As for whether to segment it by user id or by post id, that depends on whether you will more often be looking for all posts viewed by a user (segment by user_id to get them all in one query) or all users who have viewed a post (segment by post_id).
If it doesn't need to be long lasting, you could store it in session instead. If it does, you could either break the records apart by table, like say 1 per month, or you could only store the last 5-10 pages visited, and delete old ones as new ones come in.
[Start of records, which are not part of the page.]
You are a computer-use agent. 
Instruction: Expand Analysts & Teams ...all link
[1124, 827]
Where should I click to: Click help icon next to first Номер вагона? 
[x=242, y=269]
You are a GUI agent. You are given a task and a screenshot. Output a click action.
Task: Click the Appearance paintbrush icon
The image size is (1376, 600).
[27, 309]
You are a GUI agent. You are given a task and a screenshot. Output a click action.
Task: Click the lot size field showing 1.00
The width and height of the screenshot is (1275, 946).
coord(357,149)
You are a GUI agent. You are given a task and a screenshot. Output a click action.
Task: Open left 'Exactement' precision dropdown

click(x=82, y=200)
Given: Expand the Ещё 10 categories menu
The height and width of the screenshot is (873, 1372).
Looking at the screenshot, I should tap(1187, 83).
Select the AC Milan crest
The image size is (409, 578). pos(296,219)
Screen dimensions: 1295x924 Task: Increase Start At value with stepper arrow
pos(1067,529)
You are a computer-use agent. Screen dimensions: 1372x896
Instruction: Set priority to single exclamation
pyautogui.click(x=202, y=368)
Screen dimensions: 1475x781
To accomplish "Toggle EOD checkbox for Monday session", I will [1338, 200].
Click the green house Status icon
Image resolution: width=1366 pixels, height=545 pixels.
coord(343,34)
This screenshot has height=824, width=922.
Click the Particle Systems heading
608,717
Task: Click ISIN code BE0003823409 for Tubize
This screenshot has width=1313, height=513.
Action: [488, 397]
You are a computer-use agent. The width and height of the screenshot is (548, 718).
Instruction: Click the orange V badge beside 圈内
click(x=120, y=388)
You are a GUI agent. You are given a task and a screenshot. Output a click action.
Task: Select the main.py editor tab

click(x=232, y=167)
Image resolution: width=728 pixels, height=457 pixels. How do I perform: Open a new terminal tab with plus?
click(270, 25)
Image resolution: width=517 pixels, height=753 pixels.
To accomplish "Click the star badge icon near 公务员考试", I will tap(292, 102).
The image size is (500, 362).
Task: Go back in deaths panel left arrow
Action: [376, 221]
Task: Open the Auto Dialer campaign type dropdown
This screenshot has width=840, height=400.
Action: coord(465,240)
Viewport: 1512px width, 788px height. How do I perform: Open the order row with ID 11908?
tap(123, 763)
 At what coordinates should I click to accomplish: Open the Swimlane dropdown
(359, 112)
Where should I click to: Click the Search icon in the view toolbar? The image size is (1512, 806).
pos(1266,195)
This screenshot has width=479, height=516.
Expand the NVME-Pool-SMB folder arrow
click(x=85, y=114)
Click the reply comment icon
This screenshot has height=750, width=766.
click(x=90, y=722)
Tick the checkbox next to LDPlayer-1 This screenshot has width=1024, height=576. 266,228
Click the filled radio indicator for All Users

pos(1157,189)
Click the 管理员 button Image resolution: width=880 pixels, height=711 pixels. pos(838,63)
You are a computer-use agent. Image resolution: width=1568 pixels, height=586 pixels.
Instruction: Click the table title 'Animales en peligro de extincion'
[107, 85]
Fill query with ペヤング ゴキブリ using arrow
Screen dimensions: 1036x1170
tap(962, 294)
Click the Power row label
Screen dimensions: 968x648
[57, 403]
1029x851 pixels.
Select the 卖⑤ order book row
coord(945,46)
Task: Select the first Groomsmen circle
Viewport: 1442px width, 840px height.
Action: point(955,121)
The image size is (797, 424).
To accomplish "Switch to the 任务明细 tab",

You could also change it to pages visited today, this week, etc.
If you do need all 14 million records, I would create another historical table to archive the visits that are not the most relevant for the day-to-day site operation.
At the end of the month (or week, or quarter, etc...) have some scheduled logic to archive records beyond a certain cutoff point to the historical table and reduce the number of records in the "live" table. This should help increase the query speed on the "live" table since you would have less records in it.
If you do need to query all of the data, you can use both tables and have all of the data available to you.
you could delete the ones you don't need - if you only want to show the last 10 visited posts then
DELETE FROM visits WHERE user_id = ? AND id NOT IN (SELECT id from visits where user_id = ? ORDER BY last_visit DESC LIMIT 0, 10);
(i think that's the best way to do that query, any mysql guru can tell me otherwise? you can ORDER BY in DELETE but the LIMIT only takes 1 parameter, so you can't do LIMIT 10, 100 there)
after inserting/updating each new row, or every few days if you like
Having a structure like (id, user_id, post_id, last_visit) for your vists table, makes it appear as though you are saving all posts, not just last post per Topic. Don't you need a topic ID in there somewhere so that you can determine what there last post PER TOPIC was, and so you know which row to replace when they post in the same topic more than once?
Store post_ids to $_SESSION and then using MYSQL IN with one SELECT query you will be able to show his visited posts. But all those ids will be destroyed after member close his browser, but anyways, this is much more faster and optimal than using database.
edit: sorry, I didn't notice you that you must store that records in database and use it after months. Then I have no idea how to optimize it, but with 14 mln. records you should definitely use indexes.